• PROBLEM:
Copy exactly the lines of the records below, and only those lines, beginning with the line that contains "[Enviar por email para um amigo] (107, 890)" and ending with the line that contains "Avaliações (0) [tab] (39, 1030)".
+++++
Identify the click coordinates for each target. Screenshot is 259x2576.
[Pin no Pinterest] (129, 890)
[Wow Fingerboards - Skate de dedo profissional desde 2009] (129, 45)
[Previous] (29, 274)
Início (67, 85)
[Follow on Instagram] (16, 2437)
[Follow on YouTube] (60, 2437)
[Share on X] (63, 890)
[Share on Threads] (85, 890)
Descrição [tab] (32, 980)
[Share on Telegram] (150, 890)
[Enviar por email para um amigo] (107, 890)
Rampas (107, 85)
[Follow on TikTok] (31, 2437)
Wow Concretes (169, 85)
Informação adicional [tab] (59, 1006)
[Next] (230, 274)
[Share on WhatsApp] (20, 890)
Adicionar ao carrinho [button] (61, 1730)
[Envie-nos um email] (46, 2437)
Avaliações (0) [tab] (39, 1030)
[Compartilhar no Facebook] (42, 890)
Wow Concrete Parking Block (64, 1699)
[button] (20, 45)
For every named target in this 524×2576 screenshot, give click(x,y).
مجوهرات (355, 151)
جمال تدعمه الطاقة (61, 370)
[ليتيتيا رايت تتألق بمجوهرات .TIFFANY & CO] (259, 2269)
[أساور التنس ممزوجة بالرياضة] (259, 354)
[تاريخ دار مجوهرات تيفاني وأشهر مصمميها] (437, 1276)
+++++
• THE ANSWER:
[Enviar por email para um amigo] (107, 890)
Rampas (107, 85)
[Follow on TikTok] (31, 2437)
Wow Concretes (169, 85)
Informação adicional [tab] (59, 1006)
[Next] (230, 274)
[Share on WhatsApp] (20, 890)
Adicionar ao carrinho [button] (61, 1730)
[Envie-nos um email] (46, 2437)
Avaliações (0) [tab] (39, 1030)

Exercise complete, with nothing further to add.